─── Provided records ───
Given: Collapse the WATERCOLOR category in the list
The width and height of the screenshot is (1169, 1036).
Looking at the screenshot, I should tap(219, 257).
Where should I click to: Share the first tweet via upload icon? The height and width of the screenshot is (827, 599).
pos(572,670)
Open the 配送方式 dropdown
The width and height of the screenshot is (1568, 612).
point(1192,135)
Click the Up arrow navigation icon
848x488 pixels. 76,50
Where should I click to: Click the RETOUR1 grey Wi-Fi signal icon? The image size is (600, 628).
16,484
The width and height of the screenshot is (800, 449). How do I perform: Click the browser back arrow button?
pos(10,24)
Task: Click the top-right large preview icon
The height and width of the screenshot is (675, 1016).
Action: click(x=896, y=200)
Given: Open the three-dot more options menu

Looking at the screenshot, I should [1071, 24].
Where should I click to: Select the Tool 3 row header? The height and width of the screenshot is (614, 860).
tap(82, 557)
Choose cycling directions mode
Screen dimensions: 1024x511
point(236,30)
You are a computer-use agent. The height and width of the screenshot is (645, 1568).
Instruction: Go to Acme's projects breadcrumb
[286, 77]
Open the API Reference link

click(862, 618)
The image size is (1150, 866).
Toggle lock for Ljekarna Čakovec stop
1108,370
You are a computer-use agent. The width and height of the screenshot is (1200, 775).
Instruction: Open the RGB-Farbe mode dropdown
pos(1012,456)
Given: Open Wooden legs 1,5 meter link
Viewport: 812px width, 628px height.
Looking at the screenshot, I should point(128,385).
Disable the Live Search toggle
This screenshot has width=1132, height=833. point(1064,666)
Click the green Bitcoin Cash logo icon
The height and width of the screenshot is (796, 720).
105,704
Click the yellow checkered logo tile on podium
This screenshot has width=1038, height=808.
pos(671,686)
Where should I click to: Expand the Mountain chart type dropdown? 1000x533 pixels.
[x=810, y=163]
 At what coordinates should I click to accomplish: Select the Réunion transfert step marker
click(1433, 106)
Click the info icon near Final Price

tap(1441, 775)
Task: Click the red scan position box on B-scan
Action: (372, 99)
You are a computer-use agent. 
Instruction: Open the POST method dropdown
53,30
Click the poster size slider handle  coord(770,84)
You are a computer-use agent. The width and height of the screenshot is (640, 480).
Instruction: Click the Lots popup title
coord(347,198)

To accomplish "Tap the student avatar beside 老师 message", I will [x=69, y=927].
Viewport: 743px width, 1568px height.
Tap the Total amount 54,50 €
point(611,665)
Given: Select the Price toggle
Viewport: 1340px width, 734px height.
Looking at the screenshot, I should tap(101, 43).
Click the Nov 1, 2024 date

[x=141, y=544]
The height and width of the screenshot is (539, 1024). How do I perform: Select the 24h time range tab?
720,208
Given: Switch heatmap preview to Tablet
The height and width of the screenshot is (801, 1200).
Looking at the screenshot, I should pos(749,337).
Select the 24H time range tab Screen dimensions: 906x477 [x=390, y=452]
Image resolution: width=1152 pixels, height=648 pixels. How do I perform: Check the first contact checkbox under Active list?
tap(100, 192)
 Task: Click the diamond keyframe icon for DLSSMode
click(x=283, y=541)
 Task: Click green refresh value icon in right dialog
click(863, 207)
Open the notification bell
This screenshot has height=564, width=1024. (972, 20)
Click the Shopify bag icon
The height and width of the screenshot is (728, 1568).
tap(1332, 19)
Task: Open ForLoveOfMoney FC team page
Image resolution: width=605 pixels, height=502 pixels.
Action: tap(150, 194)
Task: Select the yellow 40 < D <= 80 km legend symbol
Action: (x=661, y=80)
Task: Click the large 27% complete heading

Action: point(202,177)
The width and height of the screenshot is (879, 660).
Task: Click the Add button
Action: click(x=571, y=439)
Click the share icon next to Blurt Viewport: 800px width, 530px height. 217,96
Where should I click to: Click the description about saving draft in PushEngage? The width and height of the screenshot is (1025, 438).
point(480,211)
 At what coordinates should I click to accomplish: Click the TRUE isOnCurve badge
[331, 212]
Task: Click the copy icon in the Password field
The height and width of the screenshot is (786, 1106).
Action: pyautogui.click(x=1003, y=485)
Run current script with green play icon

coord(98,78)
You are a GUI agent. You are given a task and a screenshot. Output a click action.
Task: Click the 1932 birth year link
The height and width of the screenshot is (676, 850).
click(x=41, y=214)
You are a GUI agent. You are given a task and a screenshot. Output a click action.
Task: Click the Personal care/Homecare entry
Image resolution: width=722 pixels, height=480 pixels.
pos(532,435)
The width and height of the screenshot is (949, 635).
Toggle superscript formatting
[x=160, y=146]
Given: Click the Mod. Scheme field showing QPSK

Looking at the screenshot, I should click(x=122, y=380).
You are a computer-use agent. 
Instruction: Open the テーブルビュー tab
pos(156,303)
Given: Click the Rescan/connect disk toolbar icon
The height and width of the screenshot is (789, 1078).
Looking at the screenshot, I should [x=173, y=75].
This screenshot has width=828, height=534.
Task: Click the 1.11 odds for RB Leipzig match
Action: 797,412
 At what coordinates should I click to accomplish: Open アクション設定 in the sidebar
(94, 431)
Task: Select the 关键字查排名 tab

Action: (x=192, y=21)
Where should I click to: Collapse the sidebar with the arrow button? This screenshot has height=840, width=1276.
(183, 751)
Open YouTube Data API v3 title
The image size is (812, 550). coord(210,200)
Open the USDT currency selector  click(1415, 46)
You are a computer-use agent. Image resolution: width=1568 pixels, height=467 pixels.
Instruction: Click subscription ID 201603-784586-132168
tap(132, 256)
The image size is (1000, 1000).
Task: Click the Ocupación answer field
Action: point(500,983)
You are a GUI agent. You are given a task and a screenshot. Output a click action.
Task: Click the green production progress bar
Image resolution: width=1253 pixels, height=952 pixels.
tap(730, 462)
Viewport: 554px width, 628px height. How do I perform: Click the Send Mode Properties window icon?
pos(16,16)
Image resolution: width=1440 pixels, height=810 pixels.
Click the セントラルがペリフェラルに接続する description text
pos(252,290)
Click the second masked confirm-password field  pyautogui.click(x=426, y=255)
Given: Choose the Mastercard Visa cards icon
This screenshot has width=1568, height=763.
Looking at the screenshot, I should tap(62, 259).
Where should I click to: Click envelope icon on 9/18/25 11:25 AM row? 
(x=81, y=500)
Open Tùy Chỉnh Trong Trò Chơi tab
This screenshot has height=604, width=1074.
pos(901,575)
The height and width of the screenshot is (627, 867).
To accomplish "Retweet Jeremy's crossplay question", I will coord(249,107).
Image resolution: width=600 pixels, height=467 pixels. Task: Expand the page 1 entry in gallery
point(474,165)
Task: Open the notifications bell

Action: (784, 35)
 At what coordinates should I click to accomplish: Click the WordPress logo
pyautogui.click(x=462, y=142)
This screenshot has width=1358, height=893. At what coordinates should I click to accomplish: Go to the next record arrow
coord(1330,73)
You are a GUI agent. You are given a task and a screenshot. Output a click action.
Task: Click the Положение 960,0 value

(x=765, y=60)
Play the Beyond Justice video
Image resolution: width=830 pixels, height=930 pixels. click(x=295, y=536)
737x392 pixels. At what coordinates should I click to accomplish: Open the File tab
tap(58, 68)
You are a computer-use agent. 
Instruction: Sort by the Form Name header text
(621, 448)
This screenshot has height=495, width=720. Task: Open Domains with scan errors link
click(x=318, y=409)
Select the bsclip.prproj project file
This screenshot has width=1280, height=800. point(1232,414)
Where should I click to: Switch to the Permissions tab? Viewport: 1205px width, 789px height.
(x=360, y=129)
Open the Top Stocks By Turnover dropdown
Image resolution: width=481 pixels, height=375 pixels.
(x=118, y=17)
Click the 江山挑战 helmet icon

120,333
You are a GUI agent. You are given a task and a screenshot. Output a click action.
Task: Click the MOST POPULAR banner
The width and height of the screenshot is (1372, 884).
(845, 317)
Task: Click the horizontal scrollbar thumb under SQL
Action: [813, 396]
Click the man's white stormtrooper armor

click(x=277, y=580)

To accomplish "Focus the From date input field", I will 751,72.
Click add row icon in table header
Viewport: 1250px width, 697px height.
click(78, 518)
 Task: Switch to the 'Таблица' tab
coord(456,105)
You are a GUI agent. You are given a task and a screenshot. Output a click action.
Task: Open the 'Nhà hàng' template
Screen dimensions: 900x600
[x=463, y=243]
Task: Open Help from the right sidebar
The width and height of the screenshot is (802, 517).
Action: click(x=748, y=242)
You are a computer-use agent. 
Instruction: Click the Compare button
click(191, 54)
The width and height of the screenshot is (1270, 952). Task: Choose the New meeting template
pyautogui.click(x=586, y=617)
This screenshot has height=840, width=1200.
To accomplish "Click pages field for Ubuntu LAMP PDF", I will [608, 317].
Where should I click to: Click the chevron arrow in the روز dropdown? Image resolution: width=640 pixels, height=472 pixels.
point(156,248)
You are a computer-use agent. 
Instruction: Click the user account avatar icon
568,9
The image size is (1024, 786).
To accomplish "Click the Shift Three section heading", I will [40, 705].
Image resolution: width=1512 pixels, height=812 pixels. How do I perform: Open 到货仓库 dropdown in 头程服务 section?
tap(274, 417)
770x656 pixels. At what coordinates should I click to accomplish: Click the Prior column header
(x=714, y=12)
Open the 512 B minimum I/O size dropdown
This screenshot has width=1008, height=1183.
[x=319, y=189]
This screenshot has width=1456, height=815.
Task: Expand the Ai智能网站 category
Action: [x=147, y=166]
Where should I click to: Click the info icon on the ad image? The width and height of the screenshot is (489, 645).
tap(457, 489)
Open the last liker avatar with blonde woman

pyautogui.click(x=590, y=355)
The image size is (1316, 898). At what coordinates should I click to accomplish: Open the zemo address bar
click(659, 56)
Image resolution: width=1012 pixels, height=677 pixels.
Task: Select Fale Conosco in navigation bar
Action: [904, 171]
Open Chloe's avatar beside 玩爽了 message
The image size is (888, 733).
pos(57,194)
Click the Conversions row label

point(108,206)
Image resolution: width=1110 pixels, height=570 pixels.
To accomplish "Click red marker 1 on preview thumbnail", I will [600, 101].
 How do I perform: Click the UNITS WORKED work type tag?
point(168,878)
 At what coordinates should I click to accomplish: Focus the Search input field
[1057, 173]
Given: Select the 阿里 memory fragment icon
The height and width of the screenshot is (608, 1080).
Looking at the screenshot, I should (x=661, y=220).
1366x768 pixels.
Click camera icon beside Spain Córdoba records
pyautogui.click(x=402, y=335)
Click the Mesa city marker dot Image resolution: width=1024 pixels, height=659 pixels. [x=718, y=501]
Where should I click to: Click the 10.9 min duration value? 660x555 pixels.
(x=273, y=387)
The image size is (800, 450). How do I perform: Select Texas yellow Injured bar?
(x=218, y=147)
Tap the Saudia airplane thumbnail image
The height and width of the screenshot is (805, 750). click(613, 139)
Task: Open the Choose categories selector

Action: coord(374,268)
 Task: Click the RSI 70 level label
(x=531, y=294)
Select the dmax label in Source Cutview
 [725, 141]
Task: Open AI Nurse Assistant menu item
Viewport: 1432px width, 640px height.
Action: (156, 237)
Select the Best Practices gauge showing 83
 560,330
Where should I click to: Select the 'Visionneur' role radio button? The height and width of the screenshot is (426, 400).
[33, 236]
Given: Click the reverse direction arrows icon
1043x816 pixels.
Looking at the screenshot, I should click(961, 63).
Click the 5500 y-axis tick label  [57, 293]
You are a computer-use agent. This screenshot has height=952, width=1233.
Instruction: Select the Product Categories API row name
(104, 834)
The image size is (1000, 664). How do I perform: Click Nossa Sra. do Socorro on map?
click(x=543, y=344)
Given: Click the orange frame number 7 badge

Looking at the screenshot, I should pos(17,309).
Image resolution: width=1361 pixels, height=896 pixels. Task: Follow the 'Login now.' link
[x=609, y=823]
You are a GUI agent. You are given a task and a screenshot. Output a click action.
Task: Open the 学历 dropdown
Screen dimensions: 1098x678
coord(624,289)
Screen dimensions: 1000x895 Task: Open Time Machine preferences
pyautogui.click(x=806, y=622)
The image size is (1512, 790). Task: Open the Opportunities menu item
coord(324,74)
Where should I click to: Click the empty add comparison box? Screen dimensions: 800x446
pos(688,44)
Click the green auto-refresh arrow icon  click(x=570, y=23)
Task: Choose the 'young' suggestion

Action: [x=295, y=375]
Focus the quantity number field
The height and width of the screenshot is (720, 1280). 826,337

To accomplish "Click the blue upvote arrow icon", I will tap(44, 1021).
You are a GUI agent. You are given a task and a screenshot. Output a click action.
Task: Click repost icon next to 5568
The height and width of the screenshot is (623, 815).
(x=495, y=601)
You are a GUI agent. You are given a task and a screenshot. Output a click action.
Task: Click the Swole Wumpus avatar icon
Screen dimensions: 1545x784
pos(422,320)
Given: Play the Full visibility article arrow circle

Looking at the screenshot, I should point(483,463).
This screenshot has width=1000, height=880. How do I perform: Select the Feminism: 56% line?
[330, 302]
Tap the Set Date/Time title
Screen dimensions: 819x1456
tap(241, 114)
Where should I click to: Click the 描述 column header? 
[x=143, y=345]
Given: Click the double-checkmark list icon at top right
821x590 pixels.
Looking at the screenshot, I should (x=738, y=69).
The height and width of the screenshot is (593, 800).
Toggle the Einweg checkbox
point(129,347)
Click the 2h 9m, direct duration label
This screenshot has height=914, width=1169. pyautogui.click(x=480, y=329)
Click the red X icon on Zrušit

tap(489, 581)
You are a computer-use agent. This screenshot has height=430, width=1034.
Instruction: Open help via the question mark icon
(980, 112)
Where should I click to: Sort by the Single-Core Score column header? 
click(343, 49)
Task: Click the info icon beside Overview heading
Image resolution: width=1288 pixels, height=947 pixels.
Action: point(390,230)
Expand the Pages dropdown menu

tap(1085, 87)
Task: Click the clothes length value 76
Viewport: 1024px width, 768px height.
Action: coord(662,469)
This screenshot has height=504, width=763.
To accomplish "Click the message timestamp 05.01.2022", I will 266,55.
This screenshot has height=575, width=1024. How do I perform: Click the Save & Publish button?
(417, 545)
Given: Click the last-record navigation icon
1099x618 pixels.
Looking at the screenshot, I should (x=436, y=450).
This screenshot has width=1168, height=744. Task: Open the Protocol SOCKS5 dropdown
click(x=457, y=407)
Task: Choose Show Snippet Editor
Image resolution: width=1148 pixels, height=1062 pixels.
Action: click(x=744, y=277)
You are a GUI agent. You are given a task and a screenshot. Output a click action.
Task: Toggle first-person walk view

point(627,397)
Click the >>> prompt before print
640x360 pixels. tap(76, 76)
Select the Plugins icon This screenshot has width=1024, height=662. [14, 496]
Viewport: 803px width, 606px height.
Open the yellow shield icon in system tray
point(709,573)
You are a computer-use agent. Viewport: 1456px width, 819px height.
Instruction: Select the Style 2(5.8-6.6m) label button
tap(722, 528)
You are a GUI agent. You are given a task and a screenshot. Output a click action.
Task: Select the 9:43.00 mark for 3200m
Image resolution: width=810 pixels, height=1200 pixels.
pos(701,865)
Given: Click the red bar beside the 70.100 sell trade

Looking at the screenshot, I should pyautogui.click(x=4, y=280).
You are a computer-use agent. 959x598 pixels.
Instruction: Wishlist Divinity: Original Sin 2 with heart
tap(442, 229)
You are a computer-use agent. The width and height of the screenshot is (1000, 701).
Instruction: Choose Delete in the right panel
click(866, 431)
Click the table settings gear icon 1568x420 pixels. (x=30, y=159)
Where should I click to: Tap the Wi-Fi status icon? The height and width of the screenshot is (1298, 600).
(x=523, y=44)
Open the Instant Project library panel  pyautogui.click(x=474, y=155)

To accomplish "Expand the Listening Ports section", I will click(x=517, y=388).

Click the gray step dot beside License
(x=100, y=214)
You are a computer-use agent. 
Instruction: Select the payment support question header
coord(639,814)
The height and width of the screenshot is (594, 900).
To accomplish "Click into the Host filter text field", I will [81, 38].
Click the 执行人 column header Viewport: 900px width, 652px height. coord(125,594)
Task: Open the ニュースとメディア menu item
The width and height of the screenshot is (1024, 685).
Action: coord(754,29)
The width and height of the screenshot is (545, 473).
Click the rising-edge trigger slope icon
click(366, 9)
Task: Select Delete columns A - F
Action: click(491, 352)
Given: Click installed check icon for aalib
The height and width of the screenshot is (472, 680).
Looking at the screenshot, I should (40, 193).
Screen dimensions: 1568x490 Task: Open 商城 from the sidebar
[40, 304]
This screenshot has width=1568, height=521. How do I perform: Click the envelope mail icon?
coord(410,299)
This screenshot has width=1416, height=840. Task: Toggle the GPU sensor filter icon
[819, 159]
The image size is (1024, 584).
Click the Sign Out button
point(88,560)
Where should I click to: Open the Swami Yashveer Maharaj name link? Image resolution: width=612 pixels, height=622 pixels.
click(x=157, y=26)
───
## What you need to do
Copy out each line of the data above, exactly, if it lies between the line holding "770x656 pixels. At" and the line holding "Open the 512 B minimum I/O size dropdown", inclusive; copy no other line.

## Written answer
770x656 pixels. At what coordinates should I click to accomplish: Click the Prior column header
(x=714, y=12)
Open the 512 B minimum I/O size dropdown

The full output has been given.